O sistema apresenta-se como uma alternativa viável para monitoramento dos indicadores de performance no atendimento ao IAMCSST, com atualização das variáveis em tempo real.

A baixa adesão e participação efetiva das instituições que atendem IAMCSST a registros de informação com preenchimento e consulta à distância, através de acesso virtual em tempo real, representam um desafio para a implantação do sistema.

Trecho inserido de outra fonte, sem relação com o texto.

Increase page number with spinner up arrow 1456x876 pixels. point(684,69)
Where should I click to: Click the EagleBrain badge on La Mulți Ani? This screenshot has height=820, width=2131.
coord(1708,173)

Os valores obtidos para os indicadores apontam que é preciso melhorar a qualidade da atenção ao IAM, especialmente no que se refere ao tempo excessivamente longo para emprego das terapias de reperfusão. Entretanto, a ferramenta foi desenhada como um instrumento de gestão para monitorar o desempenho dos hospitais considerados individualmente, já que os pontos críticos devem variar de uma instituição para outra. O pequeno número de observações ainda limita as possibilidades de análise em profundidade nesse aspeto.

Análises futuras deste conjunto de indicadores em serviços de saúde com diversos níveis de complexidade poderão contribuir para mensurar o impacto destes relatórios sobre a incorporação de melhores práticas assistenciais.

Conflito de interesses

Os autores declaram não haver conflito de interesses.